Freddie Gets Favored

Rick Perlstein's picture

CAF STAFF

Upon the news of a federal bailout of quasi-public mortgage lenders Fannie Mae and Freddie Mac, comrade Dean Baker nails the long and short of it:

We had to keep Fannie and Freddie in business, but we could have done this by putting conditions on the bailout. The government uses conditions all the time when it offers help to low and moderate income people. Unemployment insurance, TANF, food stamps, and even student loans come with all sorts of conditions.

It is only when it comes to giving money to extremely rich people that we find it impossible to impose conditions. Again, we could have told Fannie and Freddie that no executives will get more than $2 million a year in total compensation. We could have told their shareholders that they are out of luck, because that is what is supposed to happen when you invest in a bankrupt company.

Instead, we told the people who work as truck drivers, school teachers, and fire fighters that they will have to pay more in taxes to help some of the richest people in the country escape the consequences of their own stupidity. While kicking the poor is always fun for politicians, neither the Bush administration nor Congress are prepared to tell the very rich that they are on their own.

But let's step back a little bit and explain why Brother Baker, as usual, is so wise.

You might have heard that the mortgage crisis has something to do with the fallout from "securitizing" home loans: in other words, bundling a bunch of loans together as investments, in which one could buy shares.. But securitization itself is not a bad or dangerous thing; originally, it was the opposite—it was one of the wise progressive policies that made the democratization of homeownership a virtuous circle that made the entire nation, and especially ordinary Americans, better off.

Here's how I described it over a year ago, back when the foreclosure crisis first became obvious (foreclosures have gone up 55 percent since then):

FDR said protecting homeowners from "inequitable enforced liquidation at a time of general distress is a proper concern of the government." The situation, now as then, cried out for collective action coordinated by government, because it is a collective problem—protecting home values: a virtuous circle, helping everyone.

The HOLC [Home Owners' Loan Corporation] also refinanced mortgages, mandating unprecedentedly low interest rates, and also unprecedentedly long repayment schedules. That set into motion a policy cascade that soon far transcended merely the needs of those in financial hardship and spread to the entire middle class—indeed, helped build the middle class.

The Federal Housing Administration was established in 1934 to insure mortgages, mandated at favorable terms; in 1938 the Federal National Mortgage Association (Fannie Mae) was established to create a secondary market for mortgage—a radically different secondary market than the one created by Wall Street investment banks in the 1990s because it served both the interests of creditors (by freeing up liquidity for loans) and borrowers (because their creditors required less liquidity from them upfront in order to ensure a profit). Then, following World War II, the Veterans Administration offered even more favorable terms for the men who had just defeated fascism.

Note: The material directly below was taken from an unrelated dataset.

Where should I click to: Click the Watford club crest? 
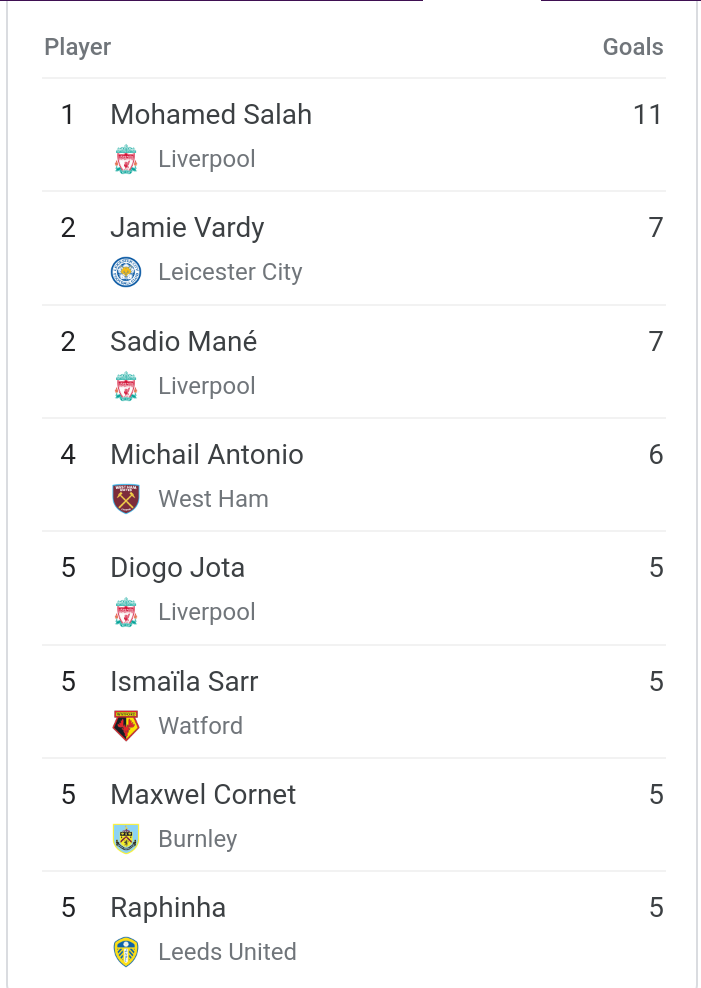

Previous to this decades-long process, the typical mortgage required a down payment of half the home's value and came due in 10 years; after, a mortgage involved a down payment of 10 percent, was financed at 4 percent spread out over 30 years—and mortgage payments were tax deductible. The homeownership rate was 40 percent before the war; by 1965, it was almost 65 percent. The salubrious housing policy environment had helped boost consumer spending; the upshot was the greatest sustained economic boom in the history of mankind, and the largest middle class the world has ever known.

The reason that securitization then was a very different thing than securitization now is that these reforms freed up capital to help the financial sector in exchange for the financial sector agreeing to enlightened regulations. The new mortgage-backed securities now exist for exactly the opposite reason: to provide banks with investment vehicles that are radically less regulated—a vicious circle, taking away mortgage-issuers' incentives to loan responsibly, because they can sell the securities whether the underlying loans are sound or not. The climate of deregulation than swept over Fannie and Freddie, too, making them just one more shell in the game, instead of what they were designed to be: capitalist institutions that also acted in the broad public interest.

The fact that they have to be bailed out is a function of how big they have become. The reason they became big was the enlightened bargain that created them in the first place: a government-near monopoly, in exchange for falling under enlightened regulations. Now we've removed the regulations—and the institutions prove "too big to fail."

Bailing them out could have become a progressive opportunity: As Dean Baker said, we could have demanded concessions in return for the cash. Instead, we're just shoveling rich bankers the cash.
It's a neat trick: the purest example extant of socialism for the rich.